Vu le léger changement de ton à la mention de son expérience, Dyre jugea préférable de ne pas pousser sa curiosité plus loin. Colbyran retrouva son sourire contagieux en tournant la tête vers lui :
— Crois-moi, je vais te sauver les fesses plus que tu ne le crois !
— J’ai bien hâte de voir ça, lui rétorqua le jeune homme sur le même ton joueur.
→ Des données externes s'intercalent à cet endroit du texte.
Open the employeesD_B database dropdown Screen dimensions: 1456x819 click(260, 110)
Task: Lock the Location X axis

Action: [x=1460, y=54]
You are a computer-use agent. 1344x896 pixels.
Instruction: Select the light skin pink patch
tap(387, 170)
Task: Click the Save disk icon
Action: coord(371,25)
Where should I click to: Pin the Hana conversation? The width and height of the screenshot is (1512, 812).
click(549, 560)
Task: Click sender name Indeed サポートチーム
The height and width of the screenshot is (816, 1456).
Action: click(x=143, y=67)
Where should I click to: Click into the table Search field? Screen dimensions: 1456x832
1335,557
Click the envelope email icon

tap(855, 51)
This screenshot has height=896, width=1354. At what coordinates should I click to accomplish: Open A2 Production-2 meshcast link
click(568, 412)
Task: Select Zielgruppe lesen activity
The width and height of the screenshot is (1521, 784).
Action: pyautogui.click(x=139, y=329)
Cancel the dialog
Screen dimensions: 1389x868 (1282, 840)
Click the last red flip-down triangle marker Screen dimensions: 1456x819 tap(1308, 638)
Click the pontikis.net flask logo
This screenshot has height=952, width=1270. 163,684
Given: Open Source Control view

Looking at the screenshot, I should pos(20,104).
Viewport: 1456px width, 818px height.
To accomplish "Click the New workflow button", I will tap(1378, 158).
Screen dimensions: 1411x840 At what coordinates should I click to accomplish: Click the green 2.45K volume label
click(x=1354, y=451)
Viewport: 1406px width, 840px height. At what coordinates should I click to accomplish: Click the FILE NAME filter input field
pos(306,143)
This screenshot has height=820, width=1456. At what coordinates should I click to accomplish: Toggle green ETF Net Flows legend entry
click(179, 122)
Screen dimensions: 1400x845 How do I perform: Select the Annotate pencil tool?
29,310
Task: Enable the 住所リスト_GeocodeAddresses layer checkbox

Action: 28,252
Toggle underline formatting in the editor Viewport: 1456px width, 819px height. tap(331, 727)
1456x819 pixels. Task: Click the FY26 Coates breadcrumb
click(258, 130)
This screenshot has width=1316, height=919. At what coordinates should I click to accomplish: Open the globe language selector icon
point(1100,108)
Ils papotèrent quelques temps, et Dyre profita du calme avant la tempête pour faire un inventaire de ce qu’il possédait sur lui. Outre ses deux armes, qu’il avait bien aiguisées, il avait deux potions de soin mineur, tout ce qui pouvait se permettre avec les économies que lui avaient laissées ses parents adoptifs.
Mais il avait aussi amené de son village des plantes qui avaient certaines vertus, notamment pour soigner certaines piqûres d’insectes, anesthésier, et réduire des saignements qui n’étaient pas trop graves. Le jeune fae avait fait très attention à séparer ces plantes d’une en particulier, qui avait été soigneusement rangées dans un pot hermétique : il s’agissait d’un champignon vénéneux.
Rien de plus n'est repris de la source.